Yes, oral fixation, oral satisfaction has a calming effect.

Perhaps more importantly, if you are addicted to nicotine then smoking is calming because it eases the withdrawal symptoms (eg. insomnia, confusion, vagueness, irritability, anxiety, sadness etc). The speed and strength of withdrawals depends on how quickly one's body converts nicotine to cotinine, which is a harmless metabolite of nicotine. Ironically, those whose bodies convert nicotine to cotinine most efficiently (due to gene CYP2A6) will be most addicted. For those who process nicotine inefficiently, the nicotine stays in their system for a long time and thus they have no urge to "top up".

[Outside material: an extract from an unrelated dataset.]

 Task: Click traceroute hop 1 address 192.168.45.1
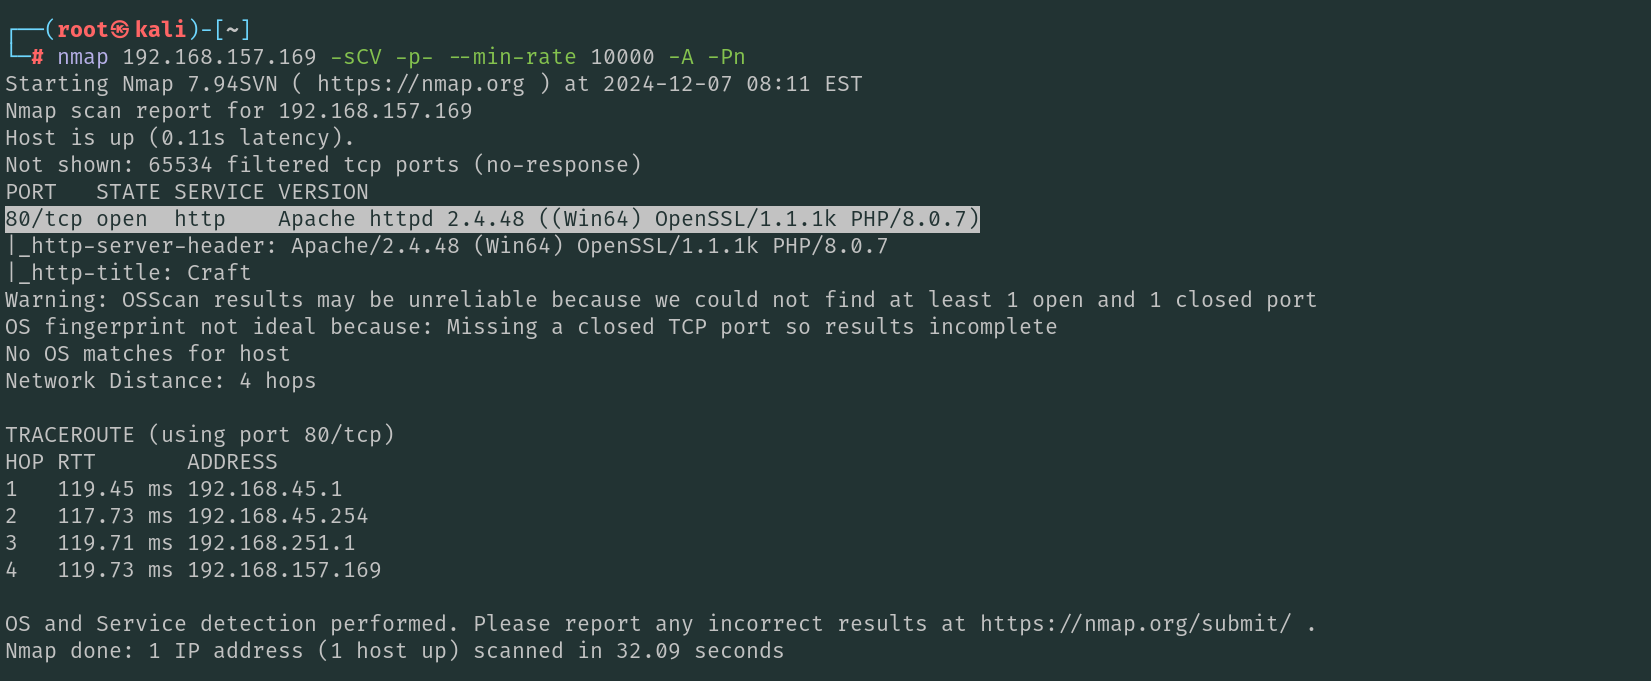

No doubt Einstein had a busy mind and he may have had issues with organising his ideas without simple multitasking. Some find their thoughts are more settled and organised when they walk or jog. Some use oral "toys", eg. gum, sweets, food, smoking, or they play background music or talk shows to act as background while they work. The principle seems akin to white noise machines that are designed to promote sleep by covering over the distraction of small, inconsistent sounds. In that sense, mouth toys like pipes and gum can swamp distracting "micro thoughts", allowing for greater clarity with more significant/wanted thoughts.